Fresh fruits of M. balsamina were procured from vegetable market in Moga (Punjab) and C. indica fruits were obtained from local vegetable market in New Delhi, India. The fruits were authenticated by Dr. H.B. Singh, Taxanomist, National Institute of Science Communication and Information Resources (NISCAIR), New Delhi, India. Voucher specimens were deposited in NISCAIR, Delhi. Fruits were sliced, shade dried, and grounded to yield the coarse powder. The powder of dried fruits (2kg each) was defatted with petroleum ether and then extracted with chloroform. The extract was then concentrated under reduced pressure on a Rotavapor (Buchi, Switzerland) to yield a viscous residue (110g for C. indica and 130g for M. balsamina).

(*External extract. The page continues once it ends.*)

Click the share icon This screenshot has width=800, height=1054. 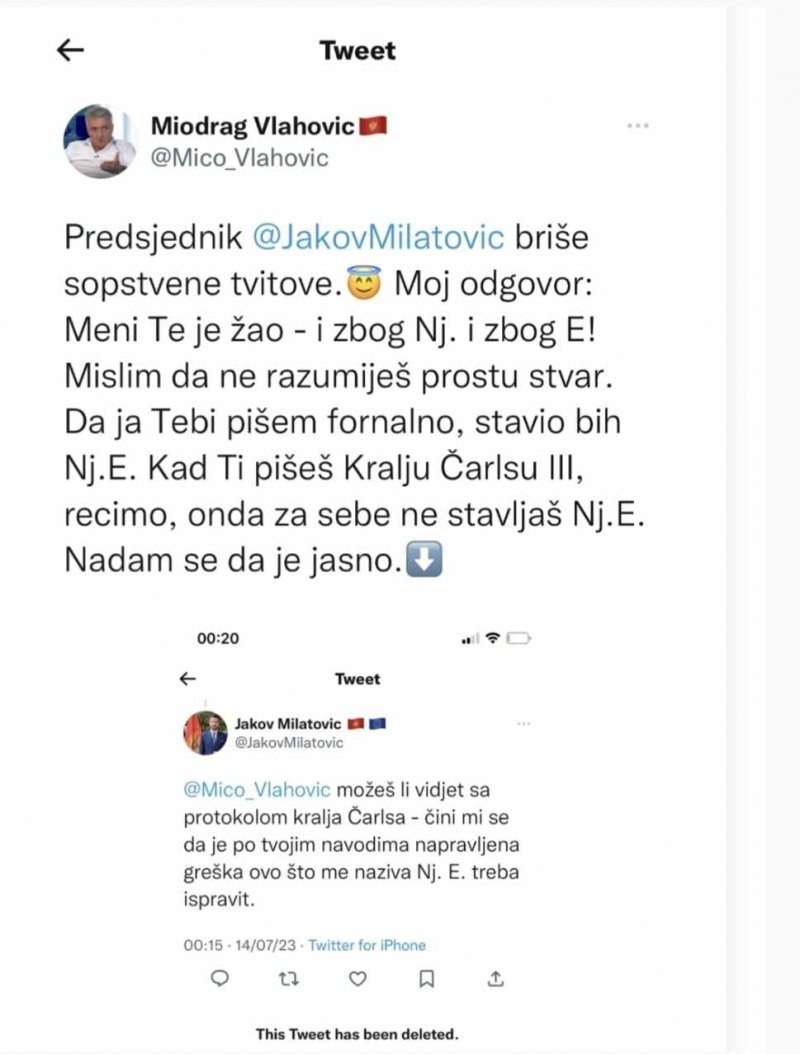coord(496,979)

Antihyperglycemic activity

Male albino Wistar rats (3 months old, 150–200g BW), raised in the animal house of Hamdard University, New Delhi, were used (Animal ethics permission number 173/CPCSEA/755). They were housed in the colony cages (five rats per cage), at ambient temperature and allowed free access to water. Animals were fed with standard rodent diet. Diabetes was induced by STZ-NA combination in overnight fasted rats. STZ was dissolved in 50mM citric acid buffer (pH 4.5) for intraperitoneally administration (45mg/kg BW). NA was dissolved in physiological saline and intraperitoneally administered (110mg/kg BW), 20min before STZ administration. One week later, mildly diabetic rats with fasting blood glucose (FBG) levels at least 150mg/dL were selected for further study.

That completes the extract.